In April 2023, residents in Douglas County, Colorado, a region 45 minutes south of Denver known for pastoral landscapes, state parks, and an annual Renaissance Festival, rallied as conservative activists launched an increasingly common book-banning campaign against the county library. Jessica Fredrickson, a former Douglas County Public Library employee, first found out about the book challenges on Facebook a few days before the library’s Board of Trustees meeting.
Aaron Wood, founder of the conservative Christian Freedom Fathers group, called on his Facebook followers to attend the meeting in a post accusing Douglas County libraries of “perversion.” He then linked to BookLooks, a website with ties to Moms for Liberty and a common tool for people trying to ban books. Wood has since deleted his Facebook page.

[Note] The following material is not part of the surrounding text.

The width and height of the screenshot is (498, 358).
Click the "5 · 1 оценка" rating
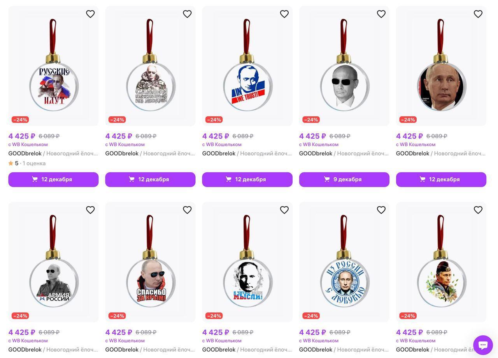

Books challenged before the April meeting include All Boys Aren’t Blue, an award-winning memoir by Black queer nonbinary author George M. Johnson. The ABC’s of Gender Identity was challenged for pushing a “demonic narrative” on children and suggested “the Bible” as content to counterbalance or provide additional information on the subject. Another challenge to the award-winning children’s book Prince & Knight claims that it is “physically impossible” for two men to satisfy each other’s romantic feelings.
“I put out a panicked call to action,” Fredrickson told LGBTQ Nation. “I said, ‘I’m gonna be here, and I’m gonna speak in defense of libraries and the freedom to read. Who’s gonna join me?’ People showed up.”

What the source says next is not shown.